- **WORK INSTRUCTION**
Only the lines from the one containing "The height and" through the end of the entries are wanted, retyped exactly and without pictures.
=== Begin Enclosure ===
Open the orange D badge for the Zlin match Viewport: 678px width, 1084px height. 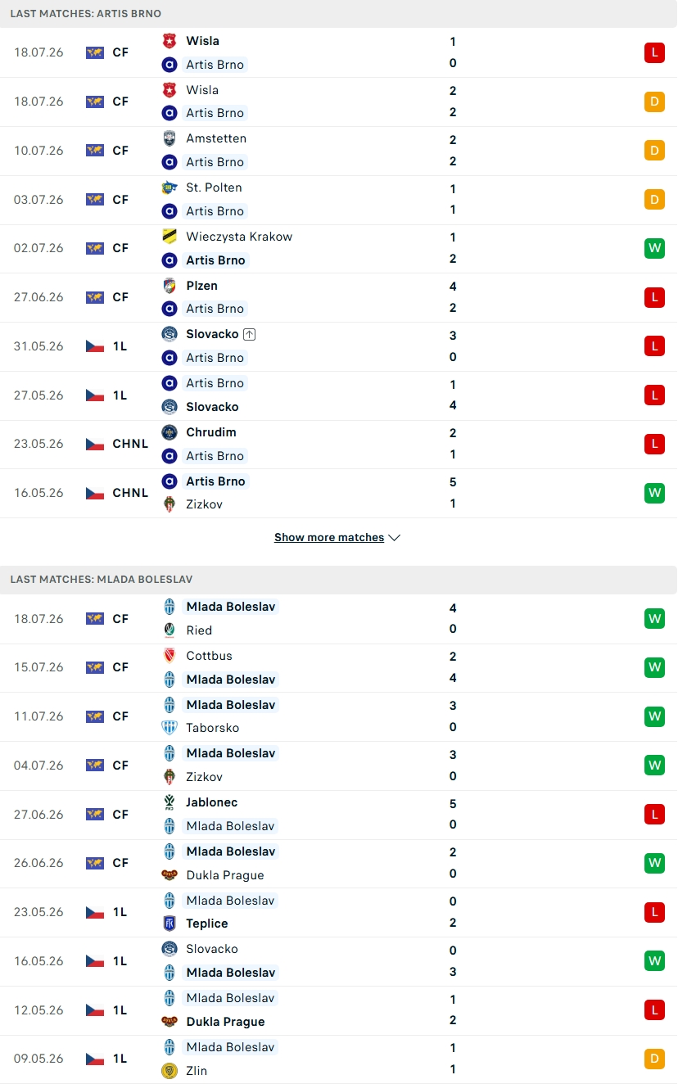point(654,1059)
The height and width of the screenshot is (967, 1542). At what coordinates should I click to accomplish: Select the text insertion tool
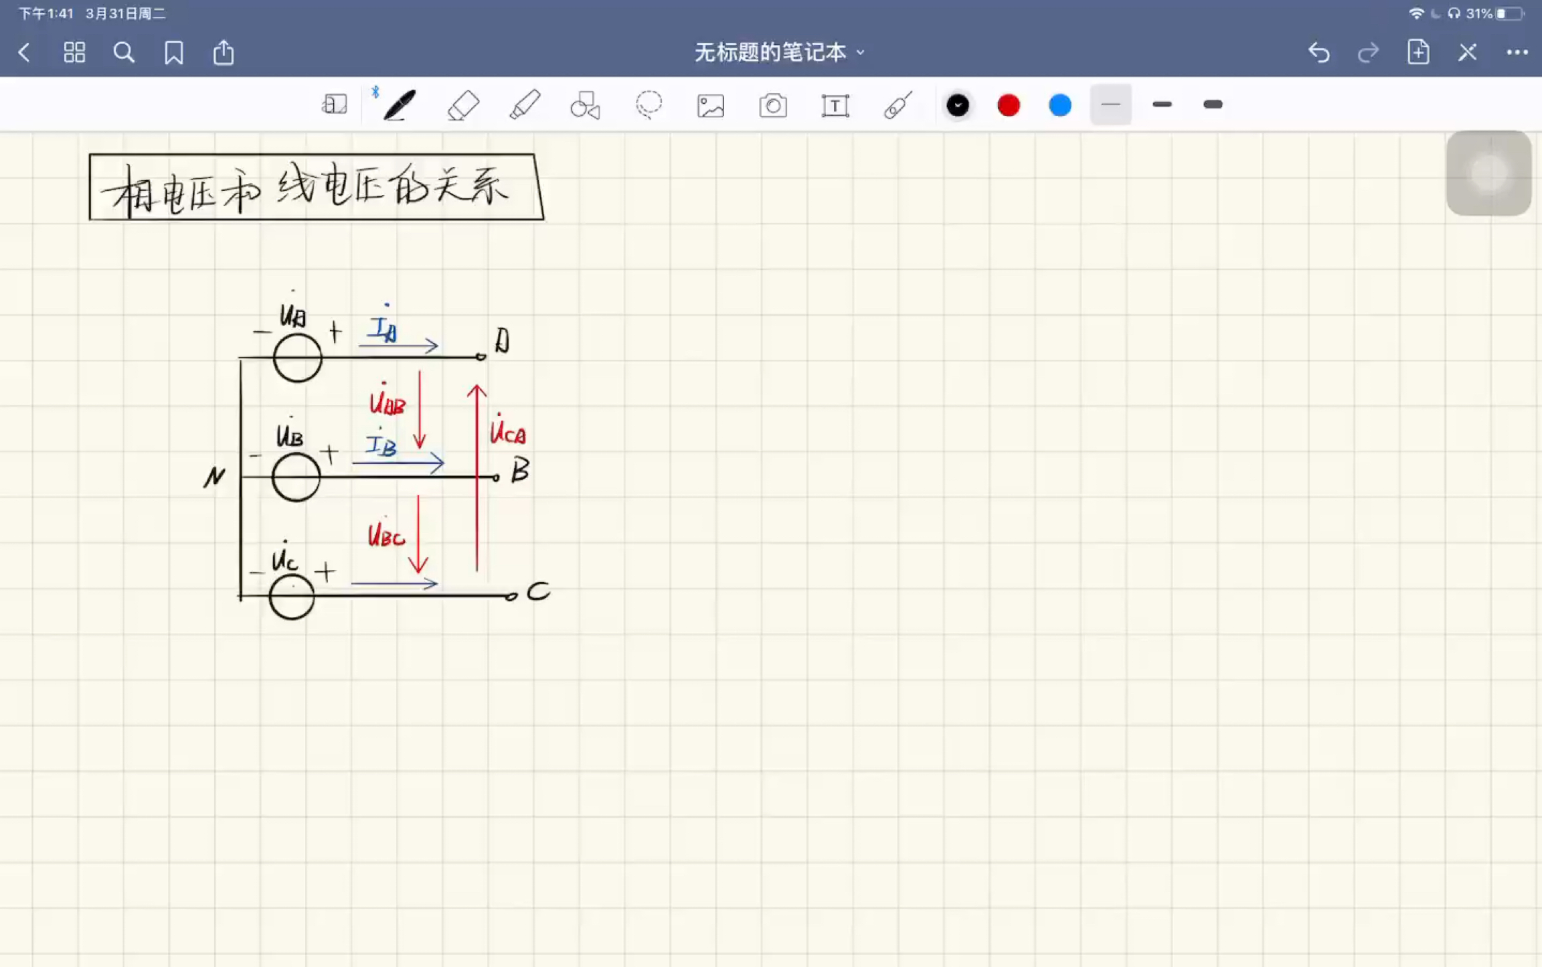coord(835,104)
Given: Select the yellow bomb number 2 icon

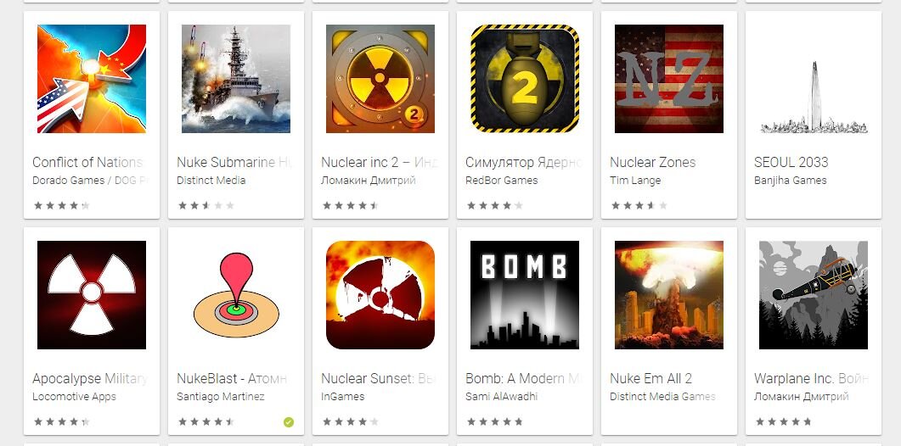Looking at the screenshot, I should click(x=525, y=79).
=== End Enclosure ===
- **RESPONSE**
The height and width of the screenshot is (967, 1542). At what coordinates should I click to accomplish: Select the text insertion tool
coord(835,104)
Given: Select the yellow bomb number 2 icon

Looking at the screenshot, I should click(x=525, y=79).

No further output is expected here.